- The problem:
Reproduce the listing below word for word, starting with the line that contains "Open Notifications bell with 7 badge" and going on through the line that contains "coord(685,9)", both included.

— start Dataset rows —

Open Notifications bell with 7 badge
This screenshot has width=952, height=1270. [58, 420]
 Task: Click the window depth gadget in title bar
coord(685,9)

— end Dataset rows —
— start Dataset rows —

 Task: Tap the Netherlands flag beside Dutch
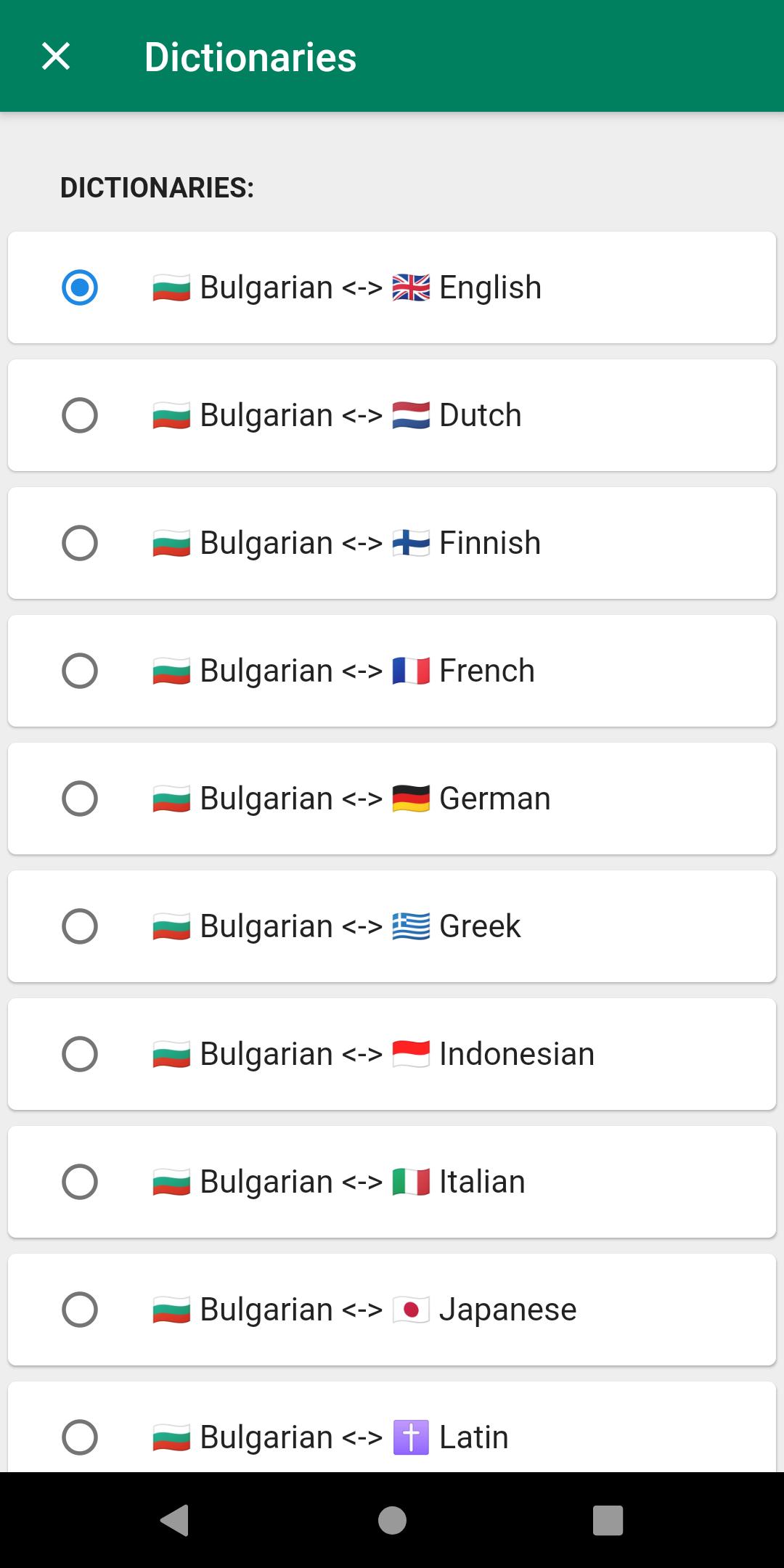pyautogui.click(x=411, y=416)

— end Dataset rows —

- Solution below:
Open Notifications bell with 7 badge
This screenshot has width=952, height=1270. [58, 420]
 Task: Click the window depth gadget in title bar
coord(685,9)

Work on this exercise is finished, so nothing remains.